## EXERCISE DIRECTIONS:
Below is the data. Give it again, complete and exact.
== == ==
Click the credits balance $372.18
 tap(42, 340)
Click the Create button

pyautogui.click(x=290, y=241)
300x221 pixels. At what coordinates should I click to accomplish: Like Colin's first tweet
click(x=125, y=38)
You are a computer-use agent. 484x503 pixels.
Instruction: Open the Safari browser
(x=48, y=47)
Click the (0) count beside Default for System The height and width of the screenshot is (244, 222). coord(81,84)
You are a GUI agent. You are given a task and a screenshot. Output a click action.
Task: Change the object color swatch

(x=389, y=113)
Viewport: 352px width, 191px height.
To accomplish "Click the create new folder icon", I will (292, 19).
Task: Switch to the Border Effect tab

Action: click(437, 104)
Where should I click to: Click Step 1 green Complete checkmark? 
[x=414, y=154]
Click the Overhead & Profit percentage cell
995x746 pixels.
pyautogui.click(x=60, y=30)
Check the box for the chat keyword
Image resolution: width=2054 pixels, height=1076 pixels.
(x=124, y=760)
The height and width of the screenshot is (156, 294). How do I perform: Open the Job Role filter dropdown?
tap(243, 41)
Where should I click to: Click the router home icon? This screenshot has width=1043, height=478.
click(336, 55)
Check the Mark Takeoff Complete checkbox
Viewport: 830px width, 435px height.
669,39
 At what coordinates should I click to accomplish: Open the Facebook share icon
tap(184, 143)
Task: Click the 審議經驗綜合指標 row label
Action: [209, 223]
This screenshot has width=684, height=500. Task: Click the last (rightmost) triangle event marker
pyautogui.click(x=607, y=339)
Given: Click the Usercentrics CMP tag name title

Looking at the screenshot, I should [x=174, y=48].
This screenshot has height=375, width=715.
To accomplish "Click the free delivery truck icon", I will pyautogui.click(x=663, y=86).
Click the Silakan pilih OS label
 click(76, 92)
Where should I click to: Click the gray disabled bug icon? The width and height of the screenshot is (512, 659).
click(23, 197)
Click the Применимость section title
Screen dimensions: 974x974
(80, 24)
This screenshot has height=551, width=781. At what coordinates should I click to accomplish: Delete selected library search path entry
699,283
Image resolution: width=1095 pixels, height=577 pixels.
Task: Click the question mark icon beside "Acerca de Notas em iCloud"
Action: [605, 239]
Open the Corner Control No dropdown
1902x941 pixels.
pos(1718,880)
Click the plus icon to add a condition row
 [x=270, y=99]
== == ==
## OUTPUT BELOW:
Click the credits balance $372.18
 tap(42, 340)
Click the Create button

pyautogui.click(x=290, y=241)
300x221 pixels. At what coordinates should I click to accomplish: Like Colin's first tweet
click(x=125, y=38)
You are a computer-use agent. 484x503 pixels.
Instruction: Open the Safari browser
(x=48, y=47)
Click the (0) count beside Default for System The height and width of the screenshot is (244, 222). coord(81,84)
You are a GUI agent. You are given a task and a screenshot. Output a click action.
Task: Change the object color swatch

(x=389, y=113)
Viewport: 352px width, 191px height.
To accomplish "Click the create new folder icon", I will (292, 19).
Task: Switch to the Border Effect tab

Action: click(437, 104)
Where should I click to: Click Step 1 green Complete checkmark? 
[x=414, y=154]
Click the Overhead & Profit percentage cell
995x746 pixels.
pyautogui.click(x=60, y=30)
Check the box for the chat keyword
Image resolution: width=2054 pixels, height=1076 pixels.
(x=124, y=760)
The height and width of the screenshot is (156, 294). How do I perform: Open the Job Role filter dropdown?
tap(243, 41)
Where should I click to: Click the router home icon? This screenshot has width=1043, height=478.
click(336, 55)
Check the Mark Takeoff Complete checkbox
Viewport: 830px width, 435px height.
669,39
 At what coordinates should I click to accomplish: Open the Facebook share icon
tap(184, 143)
Task: Click the 審議經驗綜合指標 row label
Action: [209, 223]
This screenshot has width=684, height=500. Task: Click the last (rightmost) triangle event marker
pyautogui.click(x=607, y=339)
Given: Click the Usercentrics CMP tag name title

Looking at the screenshot, I should [x=174, y=48].
This screenshot has height=375, width=715.
To accomplish "Click the free delivery truck icon", I will pyautogui.click(x=663, y=86).
Click the Silakan pilih OS label
 click(76, 92)
Where should I click to: Click the gray disabled bug icon? The width and height of the screenshot is (512, 659).
click(23, 197)
Click the Применимость section title
Screen dimensions: 974x974
(80, 24)
This screenshot has height=551, width=781. At what coordinates should I click to accomplish: Delete selected library search path entry
699,283
Image resolution: width=1095 pixels, height=577 pixels.
Task: Click the question mark icon beside "Acerca de Notas em iCloud"
Action: [605, 239]
Open the Corner Control No dropdown
1902x941 pixels.
pos(1718,880)
Click the plus icon to add a condition row
 [x=270, y=99]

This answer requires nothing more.